I spent a considerable amount of time reading several long posts here and one huge web page on this topic, last night. I am not up to explaining it in one short post. But I can give you some ways that it differs from what you are thinking - which is exactly the way I was thinking.

1. Equivalence means what they say it means. What is equivalent is perspective (you got that right), framing, depth of field, shutter speed and displayed size. Nothing more.
2. It is not about equivalent exposure (light per unit area), it is about total light reaching the sensor. The goal is to measure efficiency of different sensors.

In your pictures you made exposure the same, and (therefore) depth of field was different. That is meaningful, maybe even more intuitive, but it is not what the people you are aiming at mean by equivalence. Once I understood that I was more happy to let them mean whatever they want. I am not yet convinced that thinking that way will be very useful, but it's not totally bogus. They just defined equivalence as they wanted to serve that particular purpose.

While I'm writing:
3. Exposure only means total light hitting the sensor.

No -- exposure is the density of the light hitting the sensor.  The total light hitting the sensor is the product of the exposure and sensor area:

Total Light = Exposure x Sensor Area

The reason the noise in the two photos is essentially the same even though the 5D is collecting 4x as much total light for a given exposure than the GX1 is because the GX1 has a significantly more efficient sensor at those ISOs, which makes the noise about the same.

Everything after that is "brightening". I a really like that, the only problem is general usage. Even the top slider in ACR is labelled "exposure" when it's clearly iso adjust, or brightening.
4. 4/3 needs two stops more open than FF to have same total light on the sensor.

I'd better stop here. There is tons more to read, some of it quite mathematical, to see where the definition they use for "equivalence" came from and how it can be useful. My intent here is just to ask you to allow them their definition, and if it's not what you care about that is OK.

On the quick, the GX1 has a QE of about double the 5D, which means even though 4x as much light falls on the 5D sensor for a given exposure, it only records 2x as much light.  Furthermore, the read noise on the GX1 is about half that of the 5D at the ISO the photos were taken at, so that, in combination with the higher QE, effectively nullifies the noise differential in the shadows.

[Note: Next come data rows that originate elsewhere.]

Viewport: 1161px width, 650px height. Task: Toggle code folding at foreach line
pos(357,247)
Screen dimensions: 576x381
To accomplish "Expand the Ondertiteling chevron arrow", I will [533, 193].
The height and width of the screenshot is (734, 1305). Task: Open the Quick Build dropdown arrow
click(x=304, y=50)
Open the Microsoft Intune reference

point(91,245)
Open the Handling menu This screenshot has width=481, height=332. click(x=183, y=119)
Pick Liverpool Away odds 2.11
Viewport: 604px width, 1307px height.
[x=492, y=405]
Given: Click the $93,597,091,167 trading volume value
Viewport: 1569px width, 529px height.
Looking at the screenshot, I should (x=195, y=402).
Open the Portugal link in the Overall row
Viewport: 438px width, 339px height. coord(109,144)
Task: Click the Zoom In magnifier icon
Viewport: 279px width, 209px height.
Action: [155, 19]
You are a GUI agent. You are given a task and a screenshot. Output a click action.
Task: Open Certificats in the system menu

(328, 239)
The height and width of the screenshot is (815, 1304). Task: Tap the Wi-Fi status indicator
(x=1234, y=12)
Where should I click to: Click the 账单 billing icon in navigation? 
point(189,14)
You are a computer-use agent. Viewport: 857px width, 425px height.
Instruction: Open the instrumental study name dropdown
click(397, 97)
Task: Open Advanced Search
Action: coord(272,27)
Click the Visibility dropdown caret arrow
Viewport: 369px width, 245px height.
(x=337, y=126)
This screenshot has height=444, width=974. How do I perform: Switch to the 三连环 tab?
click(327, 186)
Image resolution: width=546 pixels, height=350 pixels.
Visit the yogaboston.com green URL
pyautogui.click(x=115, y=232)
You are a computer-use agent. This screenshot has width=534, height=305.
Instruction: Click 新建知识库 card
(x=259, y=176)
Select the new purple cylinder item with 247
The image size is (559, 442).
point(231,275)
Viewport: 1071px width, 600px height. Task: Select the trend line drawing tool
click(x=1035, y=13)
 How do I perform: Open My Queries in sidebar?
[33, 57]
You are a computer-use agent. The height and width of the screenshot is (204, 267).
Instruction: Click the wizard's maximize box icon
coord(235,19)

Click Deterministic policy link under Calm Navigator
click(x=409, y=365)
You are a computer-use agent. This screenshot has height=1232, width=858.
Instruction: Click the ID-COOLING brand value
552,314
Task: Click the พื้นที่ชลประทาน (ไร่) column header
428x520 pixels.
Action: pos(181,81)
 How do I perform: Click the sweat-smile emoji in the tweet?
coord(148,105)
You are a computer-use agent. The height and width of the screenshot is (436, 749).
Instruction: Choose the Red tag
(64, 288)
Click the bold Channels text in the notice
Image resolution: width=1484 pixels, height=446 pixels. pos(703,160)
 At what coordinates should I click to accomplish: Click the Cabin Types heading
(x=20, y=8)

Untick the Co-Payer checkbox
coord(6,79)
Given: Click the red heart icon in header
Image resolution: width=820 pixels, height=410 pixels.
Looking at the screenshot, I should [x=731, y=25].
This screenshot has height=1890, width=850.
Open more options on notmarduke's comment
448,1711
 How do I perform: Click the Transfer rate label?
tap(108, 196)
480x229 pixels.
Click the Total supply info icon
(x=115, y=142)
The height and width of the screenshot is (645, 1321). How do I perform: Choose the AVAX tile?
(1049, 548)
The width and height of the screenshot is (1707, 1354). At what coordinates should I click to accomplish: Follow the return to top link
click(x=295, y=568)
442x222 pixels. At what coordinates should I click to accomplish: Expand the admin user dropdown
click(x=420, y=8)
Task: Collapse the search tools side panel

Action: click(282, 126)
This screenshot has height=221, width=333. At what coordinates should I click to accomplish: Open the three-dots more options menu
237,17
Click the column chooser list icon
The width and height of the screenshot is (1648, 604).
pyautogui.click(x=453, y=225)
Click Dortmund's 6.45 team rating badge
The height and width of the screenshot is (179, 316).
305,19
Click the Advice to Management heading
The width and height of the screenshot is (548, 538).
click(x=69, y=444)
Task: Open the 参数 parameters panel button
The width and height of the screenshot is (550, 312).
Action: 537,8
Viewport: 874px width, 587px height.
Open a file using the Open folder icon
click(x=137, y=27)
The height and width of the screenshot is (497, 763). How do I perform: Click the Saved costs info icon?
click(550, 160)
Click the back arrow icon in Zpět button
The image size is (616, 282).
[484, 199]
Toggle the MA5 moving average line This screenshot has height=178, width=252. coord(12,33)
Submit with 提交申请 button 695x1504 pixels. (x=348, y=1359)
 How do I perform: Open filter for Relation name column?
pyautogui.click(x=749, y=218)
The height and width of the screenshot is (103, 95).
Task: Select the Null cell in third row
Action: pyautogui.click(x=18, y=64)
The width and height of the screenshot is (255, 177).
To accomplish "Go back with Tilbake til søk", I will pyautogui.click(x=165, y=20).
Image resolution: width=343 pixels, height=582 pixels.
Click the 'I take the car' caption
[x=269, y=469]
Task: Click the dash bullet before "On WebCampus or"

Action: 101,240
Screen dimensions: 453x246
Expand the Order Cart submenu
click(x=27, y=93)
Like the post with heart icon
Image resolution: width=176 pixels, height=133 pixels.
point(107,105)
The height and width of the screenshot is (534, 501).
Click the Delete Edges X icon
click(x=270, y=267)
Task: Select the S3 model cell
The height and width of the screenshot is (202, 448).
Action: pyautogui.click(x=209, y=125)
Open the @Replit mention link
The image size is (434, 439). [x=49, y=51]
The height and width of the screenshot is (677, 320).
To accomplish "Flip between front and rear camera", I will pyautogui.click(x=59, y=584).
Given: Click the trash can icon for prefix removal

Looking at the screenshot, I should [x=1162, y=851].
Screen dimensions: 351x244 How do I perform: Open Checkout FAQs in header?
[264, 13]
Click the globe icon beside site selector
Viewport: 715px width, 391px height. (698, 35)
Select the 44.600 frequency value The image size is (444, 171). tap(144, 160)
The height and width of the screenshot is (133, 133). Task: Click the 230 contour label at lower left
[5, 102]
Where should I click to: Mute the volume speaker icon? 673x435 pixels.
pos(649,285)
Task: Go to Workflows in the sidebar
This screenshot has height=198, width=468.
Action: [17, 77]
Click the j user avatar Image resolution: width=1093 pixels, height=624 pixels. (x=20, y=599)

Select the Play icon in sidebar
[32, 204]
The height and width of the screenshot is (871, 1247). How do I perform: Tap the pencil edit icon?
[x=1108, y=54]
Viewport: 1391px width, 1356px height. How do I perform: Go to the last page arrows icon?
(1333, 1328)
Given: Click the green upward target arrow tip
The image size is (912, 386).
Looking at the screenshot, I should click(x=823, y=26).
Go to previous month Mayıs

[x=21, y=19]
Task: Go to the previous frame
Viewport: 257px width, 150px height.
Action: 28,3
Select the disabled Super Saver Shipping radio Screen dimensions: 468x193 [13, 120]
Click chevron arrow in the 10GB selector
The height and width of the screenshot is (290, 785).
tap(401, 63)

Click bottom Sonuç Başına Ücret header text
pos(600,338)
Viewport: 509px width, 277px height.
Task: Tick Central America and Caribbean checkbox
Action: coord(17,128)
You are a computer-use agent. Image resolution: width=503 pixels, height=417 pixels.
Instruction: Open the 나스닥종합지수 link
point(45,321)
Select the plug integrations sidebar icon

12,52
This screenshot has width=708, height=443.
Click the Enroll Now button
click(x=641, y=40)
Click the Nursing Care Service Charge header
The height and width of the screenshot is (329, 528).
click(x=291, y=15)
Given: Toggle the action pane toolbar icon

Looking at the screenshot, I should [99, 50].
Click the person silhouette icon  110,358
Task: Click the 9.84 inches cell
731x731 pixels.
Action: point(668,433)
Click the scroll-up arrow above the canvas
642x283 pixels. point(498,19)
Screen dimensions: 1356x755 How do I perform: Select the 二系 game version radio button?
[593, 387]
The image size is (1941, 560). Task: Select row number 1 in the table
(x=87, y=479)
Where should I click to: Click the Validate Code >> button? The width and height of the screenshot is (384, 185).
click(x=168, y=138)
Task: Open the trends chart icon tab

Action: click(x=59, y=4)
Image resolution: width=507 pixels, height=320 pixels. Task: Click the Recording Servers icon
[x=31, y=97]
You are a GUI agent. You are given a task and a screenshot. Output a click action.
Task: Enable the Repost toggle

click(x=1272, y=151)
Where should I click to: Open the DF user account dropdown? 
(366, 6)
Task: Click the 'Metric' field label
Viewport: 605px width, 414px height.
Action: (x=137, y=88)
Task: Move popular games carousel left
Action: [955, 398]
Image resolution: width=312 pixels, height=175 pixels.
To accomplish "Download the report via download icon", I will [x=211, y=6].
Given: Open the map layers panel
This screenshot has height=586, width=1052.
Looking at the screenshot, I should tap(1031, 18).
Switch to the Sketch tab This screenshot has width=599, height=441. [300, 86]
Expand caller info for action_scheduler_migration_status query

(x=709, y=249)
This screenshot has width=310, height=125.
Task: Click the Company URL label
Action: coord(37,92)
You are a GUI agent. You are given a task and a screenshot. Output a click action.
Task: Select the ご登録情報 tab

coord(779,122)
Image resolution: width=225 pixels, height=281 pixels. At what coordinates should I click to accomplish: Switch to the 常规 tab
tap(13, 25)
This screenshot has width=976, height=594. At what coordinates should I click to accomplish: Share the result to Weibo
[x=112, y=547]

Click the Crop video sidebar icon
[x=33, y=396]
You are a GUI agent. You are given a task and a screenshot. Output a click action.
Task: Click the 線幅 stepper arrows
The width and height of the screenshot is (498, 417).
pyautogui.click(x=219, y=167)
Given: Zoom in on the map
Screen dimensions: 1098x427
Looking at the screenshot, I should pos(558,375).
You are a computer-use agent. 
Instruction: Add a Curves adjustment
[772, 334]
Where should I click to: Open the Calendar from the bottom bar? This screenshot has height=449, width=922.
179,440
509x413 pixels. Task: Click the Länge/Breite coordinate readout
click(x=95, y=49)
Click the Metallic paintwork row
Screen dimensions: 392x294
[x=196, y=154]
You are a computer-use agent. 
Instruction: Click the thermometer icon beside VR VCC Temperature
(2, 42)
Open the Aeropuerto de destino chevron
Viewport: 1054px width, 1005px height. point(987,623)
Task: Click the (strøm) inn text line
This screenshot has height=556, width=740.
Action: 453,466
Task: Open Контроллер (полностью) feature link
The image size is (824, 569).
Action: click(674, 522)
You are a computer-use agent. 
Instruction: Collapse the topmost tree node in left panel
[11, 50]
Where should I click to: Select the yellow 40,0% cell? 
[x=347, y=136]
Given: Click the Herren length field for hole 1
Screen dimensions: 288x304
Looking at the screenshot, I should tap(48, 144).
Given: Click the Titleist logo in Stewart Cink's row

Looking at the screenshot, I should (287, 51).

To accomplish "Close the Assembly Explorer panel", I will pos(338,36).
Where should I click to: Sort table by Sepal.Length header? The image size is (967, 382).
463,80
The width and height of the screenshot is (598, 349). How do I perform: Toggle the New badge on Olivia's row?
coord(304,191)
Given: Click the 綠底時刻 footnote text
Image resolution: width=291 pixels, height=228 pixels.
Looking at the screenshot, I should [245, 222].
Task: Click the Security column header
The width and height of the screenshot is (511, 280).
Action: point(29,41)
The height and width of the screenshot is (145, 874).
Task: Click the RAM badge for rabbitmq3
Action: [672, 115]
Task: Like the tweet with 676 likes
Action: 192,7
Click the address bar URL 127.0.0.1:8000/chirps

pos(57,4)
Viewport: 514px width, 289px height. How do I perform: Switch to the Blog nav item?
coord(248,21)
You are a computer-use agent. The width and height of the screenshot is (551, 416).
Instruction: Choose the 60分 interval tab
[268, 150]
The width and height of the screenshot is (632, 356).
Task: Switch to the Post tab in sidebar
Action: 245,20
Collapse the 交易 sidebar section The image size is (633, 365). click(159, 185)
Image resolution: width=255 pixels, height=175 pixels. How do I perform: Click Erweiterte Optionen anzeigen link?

Right. Damn, I knew that. Careless wording on my part. My point was that what's called exposure occurs only on the sensor.

Indeed.  Same with total light.  However, in terms of the IQ of the photo, we must figure in the sensor efficiency, since it is the total amount of light collected, not merely the total amount of light that falls on the sensor, as well as the additional noise added by the sensor and supporting hardware, that matters.

In short, the same total light will fall on the sensor for equivalent photos, which means the larger sensor will necessarily have a lower exposure, since the exposure is the density of the light falling on the sensor, and the same total light distributed over a larger area will result in a lower density.

If the sensors are equally efficient, then the same total light falling on the sensor will result in the same noise and DR (noise and DR are flip sides of the same coin).